This invention is generally applicable to emulsified hydrocarbon and water mixtures. In particular, this invention is intended to be applied to catalytic treatment and upgrading of heavy crude oil emulsions, especially those with high water, sulphur and nitrogen contents. More specifically, the present invention uses a single stage process for the upgrading of crude oil emulsions, without the need of any prior emulsion treatment and/or separation.
In the present invention, this water, commonly associated with the oil in the crude oil emulsion, is activated, for example, by carbon monoxide in the presence of certain metal compounds or complexes, to produce hydrogen, which is further consumed, for hydrocracking, hydrogenation, hydrodesulphurization and hydrodenitrogenation processes, so that essentially sulphur-free and nitrogen-free and lower boiling hydrocarbon products are formed.
Heavy and sour crude oils and bitumen reservoirs are usually of high sulphur content, usually in the range of about 3 to about 8 wt. %, and declining producing wells tend to produce more water with time, which ranges from a few to about 90 weight percent. This water is highly saline and causes many operational problems, due to its scaling, corrosive and chemically-incompatible characteristics. The crude oil may be of any chemical composition and generally contains paraffinic, naphthenic and aromatic hydrocarbons, together with heterocyclic species containing sulphur and nitrogen. The present invention may be applied to emulsions derived from heavy oil well-head bitumen, heavy oil slop feed, asphaltenes, refinery atmospheric and vacuum distillation residue and synthetic hydrocarbon/water emulsions, for example, resulting from oil spills.
In general, the oil content of the emulsions treated in accordance with the process of the invention may range from about 2 to about 98 wt. % of the emulsion, preferably about 10 to about 80 wt. % of the emulsion. Water contained in the emulsion may be saline or sweet, including naturally-occurring saline water in petroleum reservoirs and sweet well and spring waters. The emulsions treated in the present invention may contain natural emulsifiers, such as resins, esters and polyglycols.
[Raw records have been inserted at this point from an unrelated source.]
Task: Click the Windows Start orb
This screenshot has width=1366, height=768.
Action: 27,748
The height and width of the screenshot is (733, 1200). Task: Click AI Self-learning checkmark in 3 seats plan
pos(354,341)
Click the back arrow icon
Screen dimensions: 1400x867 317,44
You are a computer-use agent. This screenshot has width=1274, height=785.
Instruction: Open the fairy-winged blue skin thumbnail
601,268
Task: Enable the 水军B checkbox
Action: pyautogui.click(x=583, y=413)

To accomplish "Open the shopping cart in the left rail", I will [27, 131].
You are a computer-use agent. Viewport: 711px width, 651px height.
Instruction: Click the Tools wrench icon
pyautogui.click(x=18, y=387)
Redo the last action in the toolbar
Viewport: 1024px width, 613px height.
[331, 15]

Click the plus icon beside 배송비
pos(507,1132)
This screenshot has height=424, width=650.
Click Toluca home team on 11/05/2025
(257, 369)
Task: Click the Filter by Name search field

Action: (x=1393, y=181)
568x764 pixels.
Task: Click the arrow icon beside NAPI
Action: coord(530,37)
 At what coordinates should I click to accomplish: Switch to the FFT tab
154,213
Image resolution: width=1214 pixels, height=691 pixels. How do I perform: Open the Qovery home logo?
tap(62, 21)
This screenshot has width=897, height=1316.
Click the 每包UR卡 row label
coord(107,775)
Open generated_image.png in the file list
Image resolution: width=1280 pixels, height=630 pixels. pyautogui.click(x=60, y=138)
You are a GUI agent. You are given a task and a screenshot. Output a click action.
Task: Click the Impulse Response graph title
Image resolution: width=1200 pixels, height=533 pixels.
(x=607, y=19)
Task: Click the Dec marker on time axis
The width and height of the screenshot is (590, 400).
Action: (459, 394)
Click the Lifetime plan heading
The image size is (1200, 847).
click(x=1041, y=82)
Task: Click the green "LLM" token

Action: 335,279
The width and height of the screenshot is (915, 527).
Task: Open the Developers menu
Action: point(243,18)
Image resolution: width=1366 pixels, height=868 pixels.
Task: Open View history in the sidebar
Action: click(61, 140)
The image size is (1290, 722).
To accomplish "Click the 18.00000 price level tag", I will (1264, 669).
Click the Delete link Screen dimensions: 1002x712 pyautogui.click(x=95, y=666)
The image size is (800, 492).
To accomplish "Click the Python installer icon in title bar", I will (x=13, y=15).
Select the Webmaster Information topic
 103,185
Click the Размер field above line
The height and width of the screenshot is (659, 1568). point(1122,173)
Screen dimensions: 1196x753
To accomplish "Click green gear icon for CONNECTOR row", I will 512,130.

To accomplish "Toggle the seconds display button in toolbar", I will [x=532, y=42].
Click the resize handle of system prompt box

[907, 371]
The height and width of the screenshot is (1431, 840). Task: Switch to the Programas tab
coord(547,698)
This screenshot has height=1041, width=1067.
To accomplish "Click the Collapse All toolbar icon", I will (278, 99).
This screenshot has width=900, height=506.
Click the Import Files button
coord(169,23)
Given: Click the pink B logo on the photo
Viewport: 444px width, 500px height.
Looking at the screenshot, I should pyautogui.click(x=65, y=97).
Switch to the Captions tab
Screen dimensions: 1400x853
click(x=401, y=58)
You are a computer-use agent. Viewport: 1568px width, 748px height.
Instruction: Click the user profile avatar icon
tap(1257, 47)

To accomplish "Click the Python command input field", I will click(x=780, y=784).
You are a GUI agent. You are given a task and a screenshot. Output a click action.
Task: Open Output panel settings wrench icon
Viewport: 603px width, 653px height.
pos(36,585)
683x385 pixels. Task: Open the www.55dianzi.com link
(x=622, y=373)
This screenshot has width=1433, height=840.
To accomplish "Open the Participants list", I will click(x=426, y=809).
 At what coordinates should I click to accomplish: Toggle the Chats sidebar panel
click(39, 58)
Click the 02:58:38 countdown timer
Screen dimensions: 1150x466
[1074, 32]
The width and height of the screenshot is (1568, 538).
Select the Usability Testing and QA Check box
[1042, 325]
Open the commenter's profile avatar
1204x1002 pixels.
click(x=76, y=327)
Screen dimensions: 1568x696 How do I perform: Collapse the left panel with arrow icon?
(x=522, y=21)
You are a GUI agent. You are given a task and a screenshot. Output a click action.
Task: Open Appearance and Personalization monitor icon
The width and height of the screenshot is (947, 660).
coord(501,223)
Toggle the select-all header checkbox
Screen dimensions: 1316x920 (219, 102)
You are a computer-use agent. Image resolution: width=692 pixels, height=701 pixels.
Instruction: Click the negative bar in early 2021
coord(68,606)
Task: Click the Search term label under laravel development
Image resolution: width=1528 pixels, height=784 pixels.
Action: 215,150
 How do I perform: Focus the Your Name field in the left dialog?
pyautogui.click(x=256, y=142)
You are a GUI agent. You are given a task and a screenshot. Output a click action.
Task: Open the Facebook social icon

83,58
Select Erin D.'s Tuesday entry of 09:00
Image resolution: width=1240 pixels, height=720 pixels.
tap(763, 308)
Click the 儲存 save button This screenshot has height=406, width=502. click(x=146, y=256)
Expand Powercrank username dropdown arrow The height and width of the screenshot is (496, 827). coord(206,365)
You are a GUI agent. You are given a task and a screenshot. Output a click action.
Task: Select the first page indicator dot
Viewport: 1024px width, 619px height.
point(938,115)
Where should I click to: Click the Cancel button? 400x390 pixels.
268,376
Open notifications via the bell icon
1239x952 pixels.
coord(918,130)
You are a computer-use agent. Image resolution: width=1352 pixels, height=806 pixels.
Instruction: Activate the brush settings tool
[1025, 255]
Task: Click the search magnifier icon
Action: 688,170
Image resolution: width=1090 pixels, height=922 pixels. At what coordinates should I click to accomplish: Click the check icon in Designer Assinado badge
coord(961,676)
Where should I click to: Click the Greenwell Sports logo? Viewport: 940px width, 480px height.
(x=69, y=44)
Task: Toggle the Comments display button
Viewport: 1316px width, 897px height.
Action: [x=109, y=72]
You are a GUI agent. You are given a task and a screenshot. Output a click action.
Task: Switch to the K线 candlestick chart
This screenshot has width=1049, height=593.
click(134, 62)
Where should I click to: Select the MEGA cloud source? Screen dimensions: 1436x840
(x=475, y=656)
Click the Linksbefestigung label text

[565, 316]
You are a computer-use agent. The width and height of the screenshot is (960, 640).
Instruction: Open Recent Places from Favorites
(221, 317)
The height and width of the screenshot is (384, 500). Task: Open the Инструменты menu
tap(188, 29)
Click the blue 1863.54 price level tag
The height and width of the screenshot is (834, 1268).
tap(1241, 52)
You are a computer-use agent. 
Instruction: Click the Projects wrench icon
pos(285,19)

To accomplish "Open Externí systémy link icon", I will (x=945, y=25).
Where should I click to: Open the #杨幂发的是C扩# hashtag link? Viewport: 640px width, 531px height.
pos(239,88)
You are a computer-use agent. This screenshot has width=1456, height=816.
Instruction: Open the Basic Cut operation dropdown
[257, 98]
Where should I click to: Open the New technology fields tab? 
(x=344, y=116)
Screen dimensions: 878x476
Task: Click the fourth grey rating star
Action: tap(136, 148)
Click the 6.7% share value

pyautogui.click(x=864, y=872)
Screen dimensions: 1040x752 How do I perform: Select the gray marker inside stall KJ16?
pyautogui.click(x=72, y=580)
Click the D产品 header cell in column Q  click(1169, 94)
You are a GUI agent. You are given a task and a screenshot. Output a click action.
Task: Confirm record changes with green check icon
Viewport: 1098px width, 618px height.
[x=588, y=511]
The upgrading process of the present invention is carried out under alkaline conditions, when certain catalysts, such as metal carbonyls, are employed. Alkaline pH conditions, when not naturally present, may be achieved by the use of potassium hydroxide, most conveniently as an aqueous solution thereof having a concentration of about 0.1 to about 2 molar, preferably about 0.5 to 1 molar.
Sulphur content may vary from traces to about 8 weight percent. Sulphur may be present as an element, in the form of thiophene or condensed thiophenes, such as thiophene, benzothiophene and dibenzothiophene, or in the form of mercaptans or thiols, sulphides, disulphides, sulphoxides or sulphones. Nitrogen may vary from traces up to about 5 weight percent. Nitrogen may be present in the form of heterocyclic aromatic compounds, such as quinoline, acridine and in porphyrin rings.
The catalyst system employed in the present invention is homogeneous, generally based on Groups VI B and VIII B metal compounds or complexes, which are transformed into the desired active species under the process conditions. The same process also may be carried out using heterogeneous catalysts, for example, some Group VI B and VIII B metals or metal complexes on, for example, Si/Al or Al supports, in a fixed bed, trickle bed or fluidized bed reactor.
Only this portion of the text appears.